Questa è davvero dura da assorbire perché Henry Williams
aveva solo 47 anni, perché tutti noi siamo stati testimoni della sua intera
carriera professionistica, pensando che nella NBA erano stati pazzi a non
accettarne i limiti di taglia fisica per prendere tutto quello che sapeva fare
con il suo tiro mancino, l’esplosività, la straordinaria velocità di piedi. Ricordo la
prima volta che lo vidi fuori dal campo. C’era un ristorate vicino al palasport
di Verona. Non ricordo quale partita fosse. Lui entrò, vestito bene, elegante,
e dai tavoli spontaneamente si alzò un applauso che lo mise in imbarazzo. Fece
un piccolo inchino, alzò il braccio. Era contento e a disagio al tempo stesso.
L’ultima volta fu in America: aveva smesso di giocare presto dopo gli anni di
Verona, Treviso, Roma e Napoli. Lavorava come commentatore televisivo per
Charlotte. In fondo era anche quello un modo per raggiungere la NBA. Parlava
ancora in modo accettabile l’italiano. Da tempo era un pastore battista – la
religione sempre al primo posto della sua vita – ma faceva tante cose, aveva
sostenuto altre attività imprenditoriali, anche con la moglie. Fare l’analista
televisivo gli permetteva di rimanere a contatto con il basket in un posto in
cui aveva giocato solo a livello universitario ma dov’era una leggenda. Era
allegro, felice, una persona di successo, in pace con sé stesso e con la vita.
Era prima del 2009 quando gli dissero che i suoi reni non funzionavano più e
non sapevano spiegarsi perché. Da quel momento otto ore al giorno di dialisi:
comprò la macchina per evitare di dover andare in ospedale tutti i giorni e
poterla usare a casa. E provava a vivere come se fosse ancora Hi-Fly Williams,
il più grande realizzatore nella storia di North Carolina-Charlotte. Predicava
tutte le settimane ai fedeli, non aveva perso fede, fiducia, entusiasmo. La
vita l’aveva colpito duramente ma non l’aveva spento. Almeno fino a ieri.

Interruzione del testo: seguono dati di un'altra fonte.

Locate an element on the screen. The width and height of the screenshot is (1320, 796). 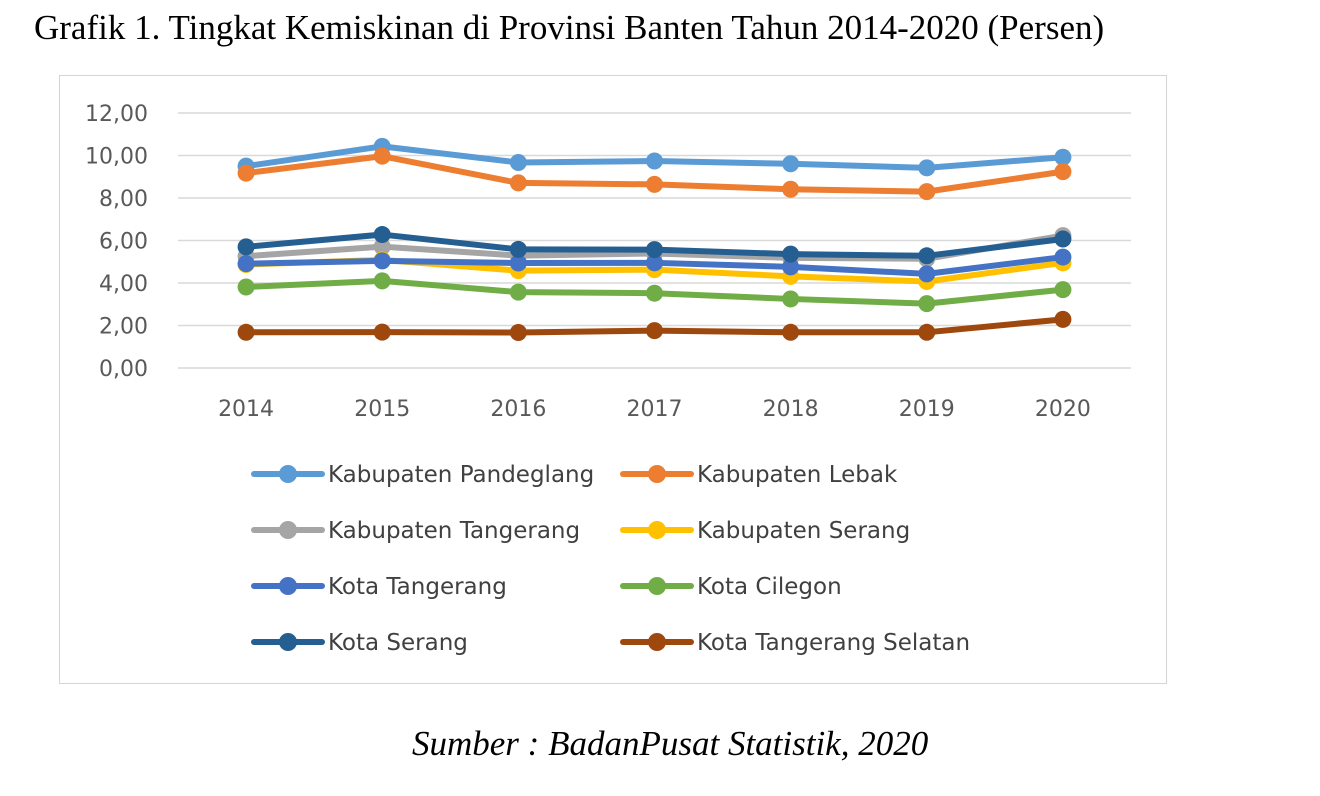
legend-label: Kota Cilegon is located at coordinates (770, 587).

Quando smise di giocare Williams tornò a Charlotte dove
aveva conosciuto la moglie Katrina (la prima figlia è nata in Italia) e dove
era una leggenda grazie agli anni del college. Lui però era di Indianapolis e
l’educazione religiosa gli arrivava dalla mamma. Quando i San Antonio Spurs lo
tagliarono – erano gli anni precedenti l’era Popovich ovviamente – andò a
giocare nella CBA, la seconda lega di allora, dove non si guadagnava quasi
nulla e lui aveva giocato i Goodwill Games del 1990 con la Nazionale americana che aveva Alonzo Mourning e Kenny Anderson. Poi lo chiamarono da Verona. Doveva rimanere un mese per 20.000 dollari e
giocare in A2 al posto di Corey Crowder, infortunato, il padre del Jae Crowder
di Utah. Restò tutto l’anno e Verona venne promossa. La Glaxo aveva vinto la Coppa
Italia del 1991 quando era in A2, ma Alberto Bucci andò via e l’anno seguente,
pur raggiungendo la semifinale di Coppa Europa contro il Real Madrid (perse
gara 2 in Spagna con due liberi sbagliati da Tim Kempton), finì per retrocedere
a causa della spietata formula dei playout. Aveva Russ Schoene oltre a Kempton,
aveva Moretti e Gallinari padre. L’anno dopo fu quello in cui arrivò Hi-Fly per
la risalita.
Fece altri due anni a Verona, poi andò a Treviso dove
guadagnava tantissimo - non era più la Benetton di Toni Kukoc e Vinny Del Negro ma era ancora un club al top in Europa, che spendeva molto -, fu allenato da Mike D’Antoni e da Zeljko Obradovic, vinse
uno scudetto e fece le Final Four di Barcellona nel 1998 quando la Virtus vinse
la coppa e Treviso fu battuta dall’AEK Atene. Nel 1999 andò a Roma per giocare
assieme a Mike Iuzzolino, back-court piccolo ma di grande talento, però non
funzionò abbastanza. Infine Napoli.
La sua malattia era nota. Ne parlava liberamente come
liberamente raccontava di quando John Lucas lo chiamò a San Antonio mentre
stava per andare a Verona. Ma non era un contratto garantito e rifiutò. Poi Pat
Riley lo voleva a New York. Ma guadagnava di più in Italia e si divertiva di più. Rest In Peace, un abbraccio alla moglie e i tre figli.